_Action item_
Search through the entries for the word "screenshot" and copy every line that has it.
+++++
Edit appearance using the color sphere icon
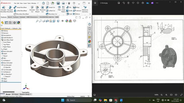 (x=67, y=21)
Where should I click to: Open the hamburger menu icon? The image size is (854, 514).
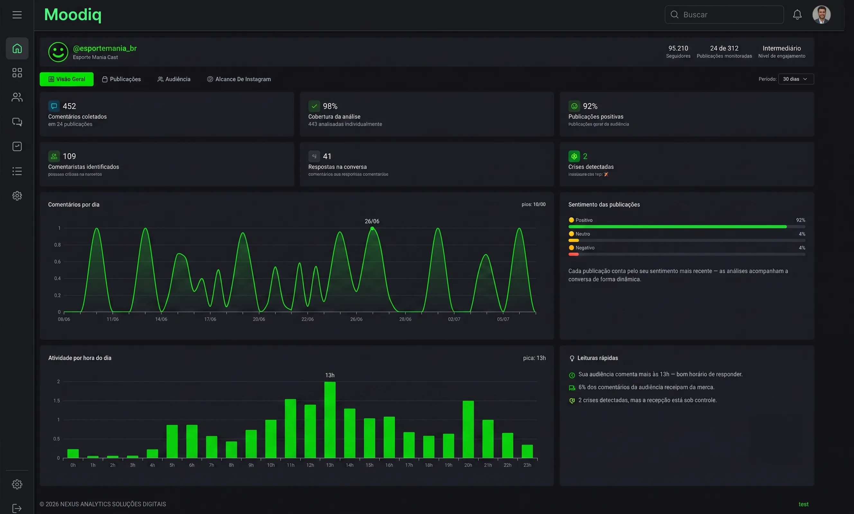17,15
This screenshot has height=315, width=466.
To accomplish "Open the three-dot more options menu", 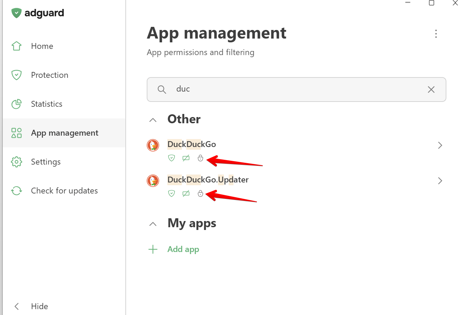I will click(436, 34).
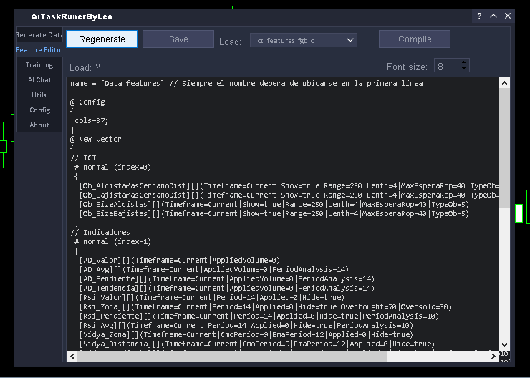Open the ict_features file Load dropdown

303,40

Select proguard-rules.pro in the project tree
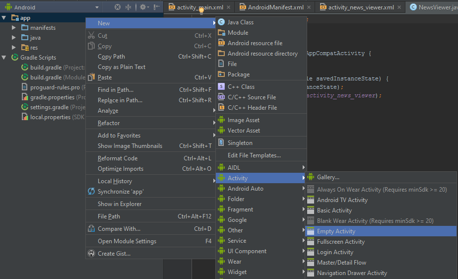[55, 87]
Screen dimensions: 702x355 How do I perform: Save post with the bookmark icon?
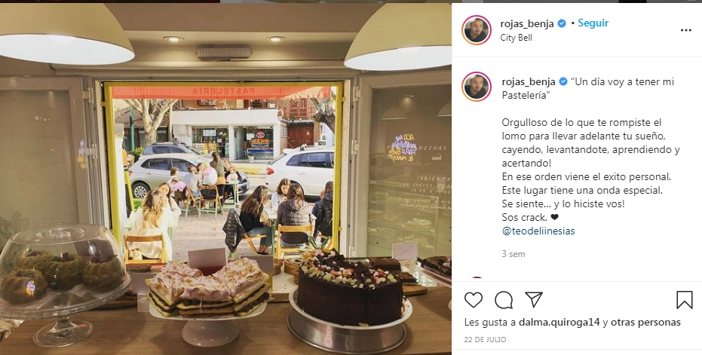(684, 300)
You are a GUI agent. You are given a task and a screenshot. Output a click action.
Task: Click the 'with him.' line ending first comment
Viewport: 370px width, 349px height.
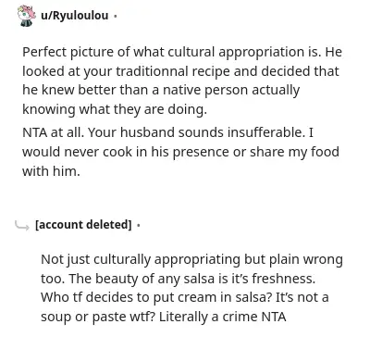(51, 171)
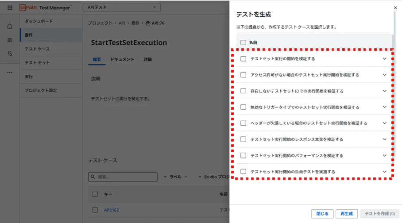Screen dimensions: 402x223
Task: Expand the 負荷テストを実施する suggestion chevron
Action: tap(385, 172)
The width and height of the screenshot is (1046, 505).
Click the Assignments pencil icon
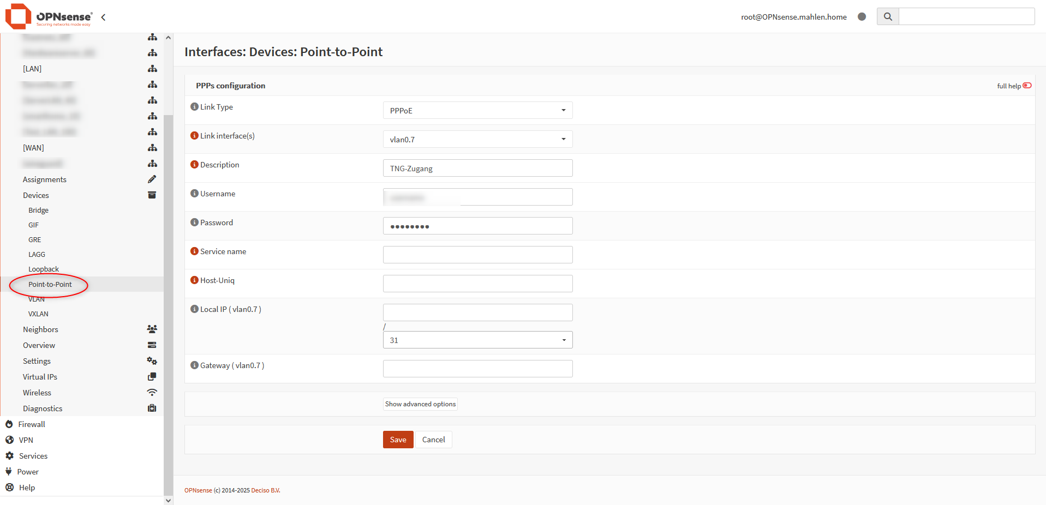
+++++
_Exercise result_
This screenshot has height=315, width=466.
You are a GUI agent. You are given a task and a screenshot. Output a click action.
The width and height of the screenshot is (1046, 505).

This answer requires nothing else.